Been a long long time since I did a news update here. Apologies.
I have been working mainly on Petit-Ami. This benifits Pascal-p6 greatly, since it is the API catalog for Pascal-P6.
I came back to the project mainly to bang out pgen, the code generator program for Pascal-P. This was actually started back in the Pascal-P5 days, but I decided that it was not very useful without expanded calls, like named file access an other features. Indeed, there has never been a code generator for the Pascal-P series that didn't expand the call set.
pgen compiles and runs the "hello, world" program!

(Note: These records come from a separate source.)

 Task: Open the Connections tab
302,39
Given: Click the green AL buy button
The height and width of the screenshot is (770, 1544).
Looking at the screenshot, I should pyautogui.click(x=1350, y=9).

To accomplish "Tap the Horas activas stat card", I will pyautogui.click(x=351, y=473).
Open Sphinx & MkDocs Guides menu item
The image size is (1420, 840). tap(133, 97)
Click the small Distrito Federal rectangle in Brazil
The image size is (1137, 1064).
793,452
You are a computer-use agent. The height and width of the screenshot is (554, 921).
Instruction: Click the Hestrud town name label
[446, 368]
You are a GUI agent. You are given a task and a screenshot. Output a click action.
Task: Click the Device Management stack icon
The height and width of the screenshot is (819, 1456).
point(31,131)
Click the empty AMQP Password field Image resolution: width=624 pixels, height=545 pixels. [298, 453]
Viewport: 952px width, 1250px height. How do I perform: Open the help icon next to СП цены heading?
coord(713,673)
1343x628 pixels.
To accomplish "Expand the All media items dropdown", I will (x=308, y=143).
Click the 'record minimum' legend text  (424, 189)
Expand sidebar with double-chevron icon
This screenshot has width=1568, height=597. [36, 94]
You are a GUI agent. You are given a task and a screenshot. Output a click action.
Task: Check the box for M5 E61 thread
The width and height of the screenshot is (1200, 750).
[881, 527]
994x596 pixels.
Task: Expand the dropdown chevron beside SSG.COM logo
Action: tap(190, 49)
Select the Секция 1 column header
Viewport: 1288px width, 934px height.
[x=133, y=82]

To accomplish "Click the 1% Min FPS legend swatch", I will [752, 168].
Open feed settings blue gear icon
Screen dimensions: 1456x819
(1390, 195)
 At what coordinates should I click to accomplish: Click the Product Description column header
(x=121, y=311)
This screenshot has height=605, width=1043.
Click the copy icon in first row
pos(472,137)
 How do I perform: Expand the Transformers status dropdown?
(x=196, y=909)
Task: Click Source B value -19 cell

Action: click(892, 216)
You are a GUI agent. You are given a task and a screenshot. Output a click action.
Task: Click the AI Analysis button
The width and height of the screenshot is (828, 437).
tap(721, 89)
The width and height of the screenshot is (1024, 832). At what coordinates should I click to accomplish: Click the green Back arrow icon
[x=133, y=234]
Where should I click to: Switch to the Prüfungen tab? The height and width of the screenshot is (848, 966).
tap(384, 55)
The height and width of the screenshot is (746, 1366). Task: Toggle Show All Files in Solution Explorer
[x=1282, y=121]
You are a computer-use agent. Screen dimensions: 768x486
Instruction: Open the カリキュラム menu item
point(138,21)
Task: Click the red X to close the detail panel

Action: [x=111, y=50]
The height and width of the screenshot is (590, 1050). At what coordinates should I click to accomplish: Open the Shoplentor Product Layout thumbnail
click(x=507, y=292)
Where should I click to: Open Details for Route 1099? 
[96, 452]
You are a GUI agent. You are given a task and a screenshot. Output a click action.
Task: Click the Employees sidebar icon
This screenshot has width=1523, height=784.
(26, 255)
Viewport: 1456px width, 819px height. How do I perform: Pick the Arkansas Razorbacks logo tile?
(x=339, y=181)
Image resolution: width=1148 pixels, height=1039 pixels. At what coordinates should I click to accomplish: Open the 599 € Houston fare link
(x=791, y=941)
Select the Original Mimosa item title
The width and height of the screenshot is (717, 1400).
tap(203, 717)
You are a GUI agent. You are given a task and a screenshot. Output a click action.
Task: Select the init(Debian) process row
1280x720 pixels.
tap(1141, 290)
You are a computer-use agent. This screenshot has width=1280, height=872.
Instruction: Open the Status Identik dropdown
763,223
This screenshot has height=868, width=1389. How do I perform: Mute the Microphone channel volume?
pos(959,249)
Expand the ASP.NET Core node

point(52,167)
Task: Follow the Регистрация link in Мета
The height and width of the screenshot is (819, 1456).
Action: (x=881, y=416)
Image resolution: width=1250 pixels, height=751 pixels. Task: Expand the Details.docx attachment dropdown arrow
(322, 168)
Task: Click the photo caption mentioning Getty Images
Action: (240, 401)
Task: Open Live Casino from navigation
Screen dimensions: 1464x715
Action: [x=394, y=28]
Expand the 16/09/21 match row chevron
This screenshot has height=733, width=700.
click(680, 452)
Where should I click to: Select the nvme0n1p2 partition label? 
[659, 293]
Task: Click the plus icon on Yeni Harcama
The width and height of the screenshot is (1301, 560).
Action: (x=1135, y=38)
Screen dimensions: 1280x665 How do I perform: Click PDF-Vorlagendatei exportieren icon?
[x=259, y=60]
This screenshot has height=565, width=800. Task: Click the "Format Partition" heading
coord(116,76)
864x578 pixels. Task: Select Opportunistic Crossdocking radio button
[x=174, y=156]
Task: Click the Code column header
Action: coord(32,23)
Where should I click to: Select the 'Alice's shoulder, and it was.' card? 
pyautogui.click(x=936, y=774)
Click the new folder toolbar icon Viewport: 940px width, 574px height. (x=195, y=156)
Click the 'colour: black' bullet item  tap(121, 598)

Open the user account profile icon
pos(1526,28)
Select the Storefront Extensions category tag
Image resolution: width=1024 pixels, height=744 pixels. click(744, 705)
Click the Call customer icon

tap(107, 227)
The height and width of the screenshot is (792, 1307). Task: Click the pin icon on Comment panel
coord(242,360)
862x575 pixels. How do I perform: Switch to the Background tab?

I expect pgen to self-boot by end of November, 2022-12-01. Note that since Pascal-P6 is itself written in ISO 7185, that means it will be far from a complete system when it self boots. However, that will effectively remove its dependence on GPC or other base compilers.
I changed the target of pgen from 32 bit I80386 to 64 bit AMD64. There really isn't much use for the 32 bit model anymore, and I notice some Linuxes are dropping the model. Yes, I know you can run 32 bit code on 64 bit Linuxes/Windows, but it is a PITA. In addition, there is a standardized register passing model for AMD64 with 6 available parameter passing registers. With the 32 bit model there is (drumroll) exactly one parameter in fastcall, and you have to specially select that calling convention, besides.
I updated the Pascal-P6 document to contain the complete intermediate instruction set for Pascaline. It was overdue. I had to do a lot of research to figure out what some of the instructions do, it has been that long.
That's it for the bullet points. Here's a brief FAQ for pgen:
Q. Will Pascal-P6 need a host compiler after pgen?
A. No, it will self compile.
Q. Will it be possible to use another host compiler after pgen?
A. Yes, indefinately. I will keep the scripts around for other host compilers. pgen will just become another host.
Q. Can another compiler still be used for Pascal-P6?
A. Again, indefinately. Pascal-P6 is written in ISO 7185, even though it compiles Pascaline (extended ISO 7185). Thus any ISO 7185 compliant compiler will be able to compile Pascal-P6, just as with the previous Pascal-P5.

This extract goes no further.